The Mid-South expansion project involves an expansion of Transco’s mainline from Station 85 in Choctaw County, Alabama to markets as far downstream as North Carolina. In August 2011, we received approval from the FERC for the project. We placed the first phase of the project into service in the third quarter of 2012, which increased capacity by 95 thousand dekatherms per day (Mdth/d). The second phase was placed into service in the second quarter of 2013, which increased capacity by an additional 130 Mdth/d.

 

22


Table of Contents

Management’s Discussion and Analysis (Continued)

 

Gulfstar Partner

Effective April 1, 2013, we sold a 49 percent interest in Gulfstar One LLC (Gulfstar) to a third party for $187 million, representing their proportionate share of estimated capital expenditures to date for the construction of Gulfstar FPSTM, which is a proprietary floating production system and has been under construction since late 2011. It is supported by multiple agreements with two major producers to provide production handling, export pipeline, oil and gas gathering and gas processing services for the Tubular Bells field development located in the eastern deepwater Gulf of Mexico. The Gulfstar FPSTM will tie into our wholly owned oil and gas gathering and gas processing systems in the eastern Gulf of Mexico. Gulfstar FPSTM is expected to have an initial capacity of 60 Mbbls/d, up to 200 MMcf/d of natural gas and the capability to provide seawater injection services. We expect Gulfstar FPS™ to be capable of serving as a central host facility for other deepwater prospects in the area. The project is expected to be in service in mid-2014.

Mid-Atlantic Connector

The Mid-Atlantic Connector Project involves an expansion of Transco’s mainline from an existing interconnection with East Tennessee Natural Gas in North Carolina to markets as far downstream as Maryland. In July 2011, we received approval from the FERC for the project. We placed the project into service in the first quarter of 2013, and it increased capacity by 142 Mdth/d.

NGL & Petchem Services

Overland Pass Pipeline

Through our equity investment in OPPL, we completed the construction of a pipeline connection in the second quarter of 2013, which increased the pipeline’s capacity to 255 Mbbls/d. In addition, new volumes coming from the Bakken Shale in the Williston basin began to flow in April 2013.

Volume Impacts in 2013

Due to unfavorable ethane economics, we reduced our recoveries of ethane in our plants during most of the first six months of 2013, which resulted in 29 percent lower NGL production volumes and 48 percent lower NGL equity sales volumes in the first six months of 2013 compared to the same period of 2012. In addition, non-ethane production and sales volumes increased from first quarter 2013 levels with the third turbo-expander at Fort Beeler in the Ohio Valley Midstream area coming on line in early May 2013 and after severe winter weather conditions in the first quarter of 2013 prevented producers from delivering gas in the West.

Volatile Commodity Prices

NGL margins were approximately 48 percent lower in the first six months of 2013 compared to the same period of 2012 driven by reduced ethane recoveries, as previously mentioned coupled with lower NGL prices and higher natural gas prices. However, our average per-unit composite NGL margin in the first six months of 2013 has increased slightly compared to the same period of 2012 as the relative mix of NGL products produced has shifted to a greater proportion of higher-margin non-ethane products. Key factors in the NGL market weakness have been high propane inventories caused by the extremely warm winter and the effect of the propane oversupply on ethane inventories and pricing.

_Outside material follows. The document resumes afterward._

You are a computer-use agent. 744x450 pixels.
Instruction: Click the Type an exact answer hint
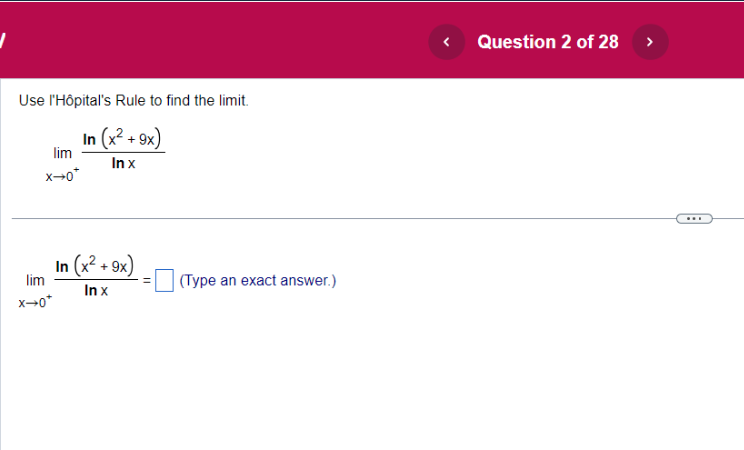point(258,281)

NGL margins are defined as NGL revenues less any applicable British thermal unit (Btu) replacement cost, plant fuel, and third-party transportation and fractionation. Per-unit NGL margins are calculated based on sales of our own

 

23


Table of Contents

Management’s Discussion and Analysis (Continued)

 

equity volumes at the processing plants. Our equity volumes include NGLs where we own the rights to the value from NGLs recovered at our plants under both “keep-whole” processing agreements, where we have the obligation to replace the lost heating value with natural gas, and “percent-of-liquids” agreements whereby we receive a portion of the extracted liquids with no obligation to replace the lost heating value.

 

LOGO

Company Outlook

Our strategy is to provide large-scale energy infrastructure designed to maximize the opportunities created by the vast supply of natural gas, natural gas products, and crude oil that exists in North America. We seek to accomplish this through further developing our scale positions in current key markets and basins and entering new growth markets and basins where we can become the large-scale service provider. We will maintain a strong commitment to operational excellence and customer satisfaction. We believe that accomplishing these goals will position us to deliver an attractive return to our unitholders.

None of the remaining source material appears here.